The more the scope is widened, the more problems are introduced. Many want new models for electronic libraries: discipline based, national or even global in scope. The broader the scope, the greater the impact on publishing. In the end, a global library is a global re-publisher, and the price for the single subscription becomes the price for the whole world.

I believe an institutional scope is appropriate, even though it might tend to erode personal subscriptions and copies. It is increasingly likely that scope will be extended to the environs, at least to the homes of staff and students. These changes tend to push up the price charged by publishers, who see the need to recover their fixed costs.

Costs are not necessarily lower than for print publishing, either. Although there is a significant saving in the cost of paper and distribution, obviously the costs of parallel publishing are higher than for print publishing alone. The costs of electronic-only publishing, but with significant value-added or multi-media content are also significantly higher than for print publishing, as Internet Archaeology [15] found out. And in the UK, value-added tax (VAT) is added to electronic information but not to print.

With prices come licences.
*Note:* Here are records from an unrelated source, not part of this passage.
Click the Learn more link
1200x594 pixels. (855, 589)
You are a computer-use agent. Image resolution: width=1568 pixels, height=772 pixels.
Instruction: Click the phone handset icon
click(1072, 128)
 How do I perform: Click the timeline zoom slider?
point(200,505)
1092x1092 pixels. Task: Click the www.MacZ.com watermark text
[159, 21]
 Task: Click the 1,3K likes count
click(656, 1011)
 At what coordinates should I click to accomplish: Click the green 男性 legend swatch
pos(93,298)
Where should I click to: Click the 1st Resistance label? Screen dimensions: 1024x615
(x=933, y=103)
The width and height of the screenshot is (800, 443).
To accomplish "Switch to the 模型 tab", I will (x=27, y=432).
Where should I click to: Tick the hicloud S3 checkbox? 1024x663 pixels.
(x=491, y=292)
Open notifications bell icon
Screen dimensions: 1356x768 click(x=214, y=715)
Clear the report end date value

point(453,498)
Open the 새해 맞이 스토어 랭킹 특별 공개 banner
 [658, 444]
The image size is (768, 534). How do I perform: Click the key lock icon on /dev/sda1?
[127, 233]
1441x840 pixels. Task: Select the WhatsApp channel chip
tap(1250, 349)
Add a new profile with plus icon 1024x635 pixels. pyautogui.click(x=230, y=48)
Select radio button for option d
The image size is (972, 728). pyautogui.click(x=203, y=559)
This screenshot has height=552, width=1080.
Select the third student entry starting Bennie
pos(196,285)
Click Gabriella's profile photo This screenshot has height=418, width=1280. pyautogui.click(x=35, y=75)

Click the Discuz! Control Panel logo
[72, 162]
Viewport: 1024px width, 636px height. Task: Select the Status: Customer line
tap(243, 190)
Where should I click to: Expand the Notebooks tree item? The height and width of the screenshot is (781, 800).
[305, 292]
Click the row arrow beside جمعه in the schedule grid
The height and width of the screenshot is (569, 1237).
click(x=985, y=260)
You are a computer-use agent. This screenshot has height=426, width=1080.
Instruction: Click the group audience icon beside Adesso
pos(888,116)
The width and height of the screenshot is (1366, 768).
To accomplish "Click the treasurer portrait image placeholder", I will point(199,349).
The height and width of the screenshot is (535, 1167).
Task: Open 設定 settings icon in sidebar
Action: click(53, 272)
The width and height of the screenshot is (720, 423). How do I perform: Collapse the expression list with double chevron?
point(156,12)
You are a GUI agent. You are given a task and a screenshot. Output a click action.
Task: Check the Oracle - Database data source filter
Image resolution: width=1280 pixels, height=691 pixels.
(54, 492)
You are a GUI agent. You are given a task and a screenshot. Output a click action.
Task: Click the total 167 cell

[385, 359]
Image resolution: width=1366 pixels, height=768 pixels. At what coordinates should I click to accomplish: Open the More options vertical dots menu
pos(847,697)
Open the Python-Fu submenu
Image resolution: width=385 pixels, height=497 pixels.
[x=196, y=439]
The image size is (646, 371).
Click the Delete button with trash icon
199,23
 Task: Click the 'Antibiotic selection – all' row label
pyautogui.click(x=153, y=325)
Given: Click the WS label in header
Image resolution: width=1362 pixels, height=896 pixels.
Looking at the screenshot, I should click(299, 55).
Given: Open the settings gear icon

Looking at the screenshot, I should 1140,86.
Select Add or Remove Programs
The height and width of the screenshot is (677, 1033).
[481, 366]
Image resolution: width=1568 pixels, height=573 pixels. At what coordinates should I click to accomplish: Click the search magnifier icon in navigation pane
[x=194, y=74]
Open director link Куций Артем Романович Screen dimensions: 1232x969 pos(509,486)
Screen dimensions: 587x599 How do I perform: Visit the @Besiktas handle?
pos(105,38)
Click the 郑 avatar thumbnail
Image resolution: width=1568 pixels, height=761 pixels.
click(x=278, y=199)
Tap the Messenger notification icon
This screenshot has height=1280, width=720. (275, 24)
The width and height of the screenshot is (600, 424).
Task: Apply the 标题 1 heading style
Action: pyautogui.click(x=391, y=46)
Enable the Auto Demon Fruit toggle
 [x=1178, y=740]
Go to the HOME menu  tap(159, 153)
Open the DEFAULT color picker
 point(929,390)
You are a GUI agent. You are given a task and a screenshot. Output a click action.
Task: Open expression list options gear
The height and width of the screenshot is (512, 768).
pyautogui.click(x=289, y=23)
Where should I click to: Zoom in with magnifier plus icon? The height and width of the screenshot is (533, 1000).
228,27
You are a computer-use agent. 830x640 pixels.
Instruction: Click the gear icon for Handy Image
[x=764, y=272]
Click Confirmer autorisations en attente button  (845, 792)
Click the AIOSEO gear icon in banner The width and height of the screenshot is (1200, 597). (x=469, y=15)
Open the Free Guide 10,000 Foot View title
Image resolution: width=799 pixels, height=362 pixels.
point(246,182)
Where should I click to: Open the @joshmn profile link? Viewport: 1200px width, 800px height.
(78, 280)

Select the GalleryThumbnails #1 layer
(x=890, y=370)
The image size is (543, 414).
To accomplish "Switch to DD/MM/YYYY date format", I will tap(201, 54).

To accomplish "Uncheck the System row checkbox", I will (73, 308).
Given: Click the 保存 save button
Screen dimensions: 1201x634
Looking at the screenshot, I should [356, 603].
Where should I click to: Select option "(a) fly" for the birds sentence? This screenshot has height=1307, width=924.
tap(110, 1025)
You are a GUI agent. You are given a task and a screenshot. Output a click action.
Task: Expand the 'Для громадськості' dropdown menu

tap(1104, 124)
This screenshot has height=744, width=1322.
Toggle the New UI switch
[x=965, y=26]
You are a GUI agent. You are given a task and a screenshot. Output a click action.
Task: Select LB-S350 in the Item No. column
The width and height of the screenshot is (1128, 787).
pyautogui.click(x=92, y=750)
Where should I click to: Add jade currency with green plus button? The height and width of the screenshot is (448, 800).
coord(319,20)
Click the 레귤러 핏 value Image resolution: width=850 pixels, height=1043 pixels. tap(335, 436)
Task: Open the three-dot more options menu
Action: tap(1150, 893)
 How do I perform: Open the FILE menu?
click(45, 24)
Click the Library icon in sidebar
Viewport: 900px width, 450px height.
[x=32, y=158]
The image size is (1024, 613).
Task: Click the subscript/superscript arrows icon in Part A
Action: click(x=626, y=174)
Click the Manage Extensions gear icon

Pretty well all the available information is covered by copyright in one form or another. Copyright is a major issue in digital libraries: a big motivator, the defining issue for the information marketplace, and a big problem. In the digital world, sadly, copyright means licences. Whereas I can own a copy of a book or a journal, in the electronic world I am only licensed to use it. Licences are required for all access, whether implied or explicit. The terms under which I own a book or journal, and what I can do with it are uniform, defined by copyright law; the same rules apply to every one of the millions of volumes in a major library. Unfortunately, the terms of licences in the electronic world are limited only by the imaginations of corporate lawyers. There will be a variety of terms and conditions, a variety of pricing models, and all possibilities are likely to be exploited. Given the likely huge number of licensed digital objects (eventually millions) and the large numbers of copyright owners (many, many thousands) this could result in an absolutely untenable situation for libraries struggling to achieve compliance and to provide a usable service to their patrons.

Some sort of uniformity is desperately needed for the sanity of all of us. Whether this can be done without creating cartel or anti-trust problems remains an open question. We do see libraries getting together to define a small number of model licences (such as, for example, the work in the UK between JISC and the Publishers Association on model licences, fair dealing, and ILL in the electronic environment [16], and elsewhere in ICOLC), and this will help but may not solve the problem. There are always likely to be more publishers unaware of such developments than aware of them (given, for example, Derek Law's comment that the median number of journals per publisher in a UK university is one [verbal communication]).

The variety of these licences requires, therefore, that they be codable as terms and conditions metadata and automatically processable, if we are to build workable systems.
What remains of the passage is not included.